Рассмотрим теперь вторую особенность шюцевского «Мы-отношения» – темпоральную координацию (см. также: Zerubavel 1981). Во-первых, трейдеры, продавцы и прочие акторы на торговых площадках, находящихся в пределах одной временной зоны, объединены общностью времени. Они видят рынок, когда он появляется перед ними утром, смотрят, как он выстраивается днем, наблюдают за ним практически непрерывно, синхронно и непосредственно в течение своего рабочего дня (начиная с момента пробуждения) [242] . Здесь важны все три аспекта: синхронность (synchronicity), предполагающая, что трейдеры и продавцы наблюдают за одними и теми же событиями на рынке в один и тот же период времени; непрерывность (continuity), означающая, что они наблюдают за рынком практически неотрывно, обедая прямо за своим рабочим столом и прося кого-нибудь посмотреть за экраном, если им приходится отойти; наконец, близость во времени, означающая непосредственную доступность в реальном времени рыночных трансакций и информации для участников рынка, находящихся в рамках соответствующих институциональных торговых сетей. Местные новости поступают на экраны незамедлительно («вживую»), информация об ожидаемых событиях (например, объявление экономических показателей) – в установленное время или с минимально возможной задержкой. Трейдеры, инвесторы и прочие акторы пытаются первыми узнать о новых тенденциях, однако эти усилия скорее укрепляют, нежели расшатывают ситуацию общности времени, в которой они существуют по отношению к рынку.
242
Как полагает Д. Харви, характерной особенностью всей современности и процесса постиндустриализации является «сжатие времени» (time-compression) (Harvey 1989: 2399–259).
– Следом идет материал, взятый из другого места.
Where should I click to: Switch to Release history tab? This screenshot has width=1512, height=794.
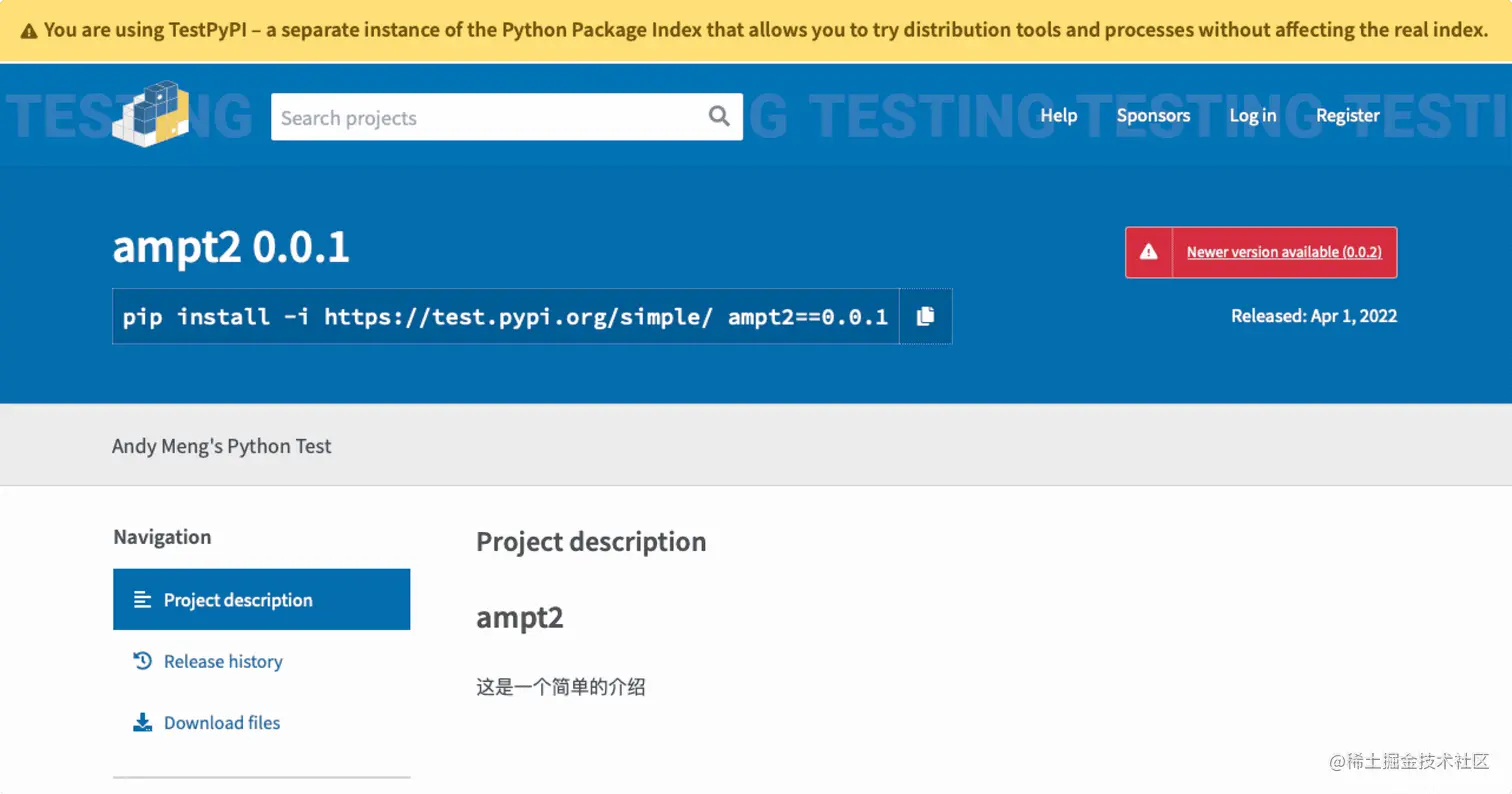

Аналогичное предположение выдвигалось М. МакЛюэном: электричество формирует глобальную сеть коммуникации, позволяющую нам воспринимать и переживать события, передаваемые средствами массовой информации, практически одновременно, как если бы у нас была единая центральная нервная система (McLuhan 1964: 358; см. также: Waters 1995: 35; Giddens 1990: 17–21). В отличие от других подходов, эти гипотезы пред сказывают глобальную интеграцию посредством общей культуры (с помощью передачи образцов) или сознания, а не при помощи экономических средств (Waters 1995: 33–35; Wallerstein 1974, 1980). Однако нас здесь интересует нечто гораздо менее общее по масштабу (ведь большая часть мира оказывается за пределами экранного мира трейдеров) и более микроуровневое по характеру – форма координации во времени, присутствующая во всех взаимодействиях участников рынка друг с другом и предполагающая десятки мини-механизмов их встраивания в единую временную схему.